Benzamidine | Solubility of Things

Identification

Molecular formula

C₇H₈N₂

CAS number

140-28-3

IUPAC name

4-[[amino(guanidino)methylene]amino]-N,N-dibutyl-benzamide

State

Benzamidine is typically a solid at room temperature.

Melting point (Celsius)

110.00

Melting point (Kelvin)

383.15

Boiling point (Celsius)

270.00

Boiling point (Kelvin)

543.15

General information

Molecular weight

119.15g/mol

Molar mass

119.1490g/mol

Density

1.1290g/cm³

Appearence

Benzamidine appears as a white crystalline solid. It is relatively stable and is typically found in its hydrochloride salt form to enhance solubility and stability.

Comment on solubility

Solubility of 4-[[amino(guanidino)methylene]amino]-N,N-dibutyl-benzamide

The solubility of 4-[[amino(guanidino)methylene]amino]-N,N-dibutyl-benzamide in various solvents showcases its unique chemical properties. Here are some key considerations:

Polar Solvents: Compounds containing amine and guanidine functional groups often exhibit significant solubility in polar solvents like water, due to the ability to form hydrogen bonds.
Non-Polar Solvents: In contrast, this compound may show limited solubility in non-polar solvents like hexane or toluene, as its structure is primarily hydrophilic because of the presence of multiple functional groups.
pH Dependence: The solubility might also be pH-dependent, where increased solubility occurs at varying pH levels that can affect the protonation state of the guanidino group.
Temperature Influence: Temperature can affect solubility; generally, higher temperatures lead to increased solubility for many organic compounds.

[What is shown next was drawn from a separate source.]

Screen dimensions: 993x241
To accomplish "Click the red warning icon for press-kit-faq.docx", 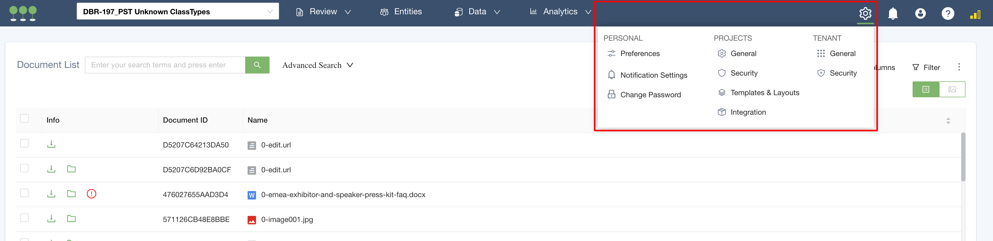I will point(91,194).
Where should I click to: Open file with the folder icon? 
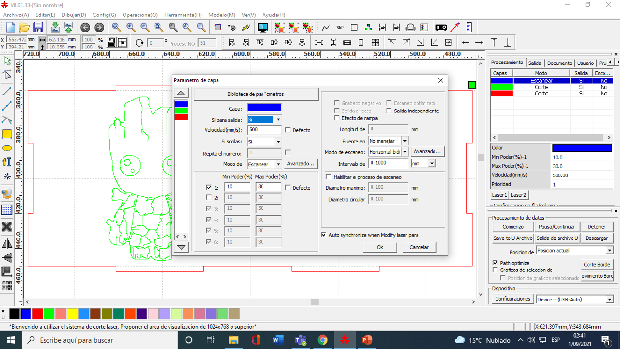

In summary, the solubility of this compound is influenced by its polar functional groups, the nature of the solvent, and environmental factors such as temperature and pH. Thus, considerable care should be taken when assessing and selecting solvents for its use in various applications.

Interesting facts

Interesting Facts about 4-[[amino(guanidino)methylene]amino]-N,N-dibutyl-benzamide

This compound, known for its complex structure, holds significant potential in medicinal chemistry and biological research. It is intriguing how a single molecule can serve various applications due to its functional groups and the overall configuration.

Key Features

Functional Diversity: The presence of both guanidine and amide functional groups within the molecule enhances its chemical reactivity, allowing it to participate in a variety of biological processes.
Potential Therapeutic Uses: 4-[[amino(guanidino)methylene]amino]-N,N-dibutyl-benzamide could serve as a scaffold for developing new drugs, particularly targeting certain diseases where guanidine derivatives have been found beneficial.
Role in Biochemistry: The guanidine group is a strong base and can influence the pH sensitivity of the compound, making it relevant in studies concerning enzyme activity and protein interactions.

Scientific Insights

Research into compounds like this one showcases the beauty of chemistry in designing molecules that possess unique properties. As stated by chemist Thomas C. Bruice, “Understanding the interactions within a molecule can lead to breakthroughs in medicine.” The intricate nature of this compound allows scientists to explore and understand these interactions better.

Furthermore, compounds with similar structures often exhibit interesting pharmacological profiles, ranging from antiviral to anticancer activities. This opens up a fascinating dialogue regarding the potential of 4-[[amino(guanidino)methylene]amino]-N,N-dibutyl-benzamide in drug discovery and development.

Conclusion

In summary, 4-[[amino(guanidino)methylene]amino]-N,N-dibutyl-benzamide represents not just a chemical entity, but also a stepping stone towards understanding more about compound interactions in biological systems. Its unique structure and properties make it an exciting subject for ongoing research in chemistry and biomedicine.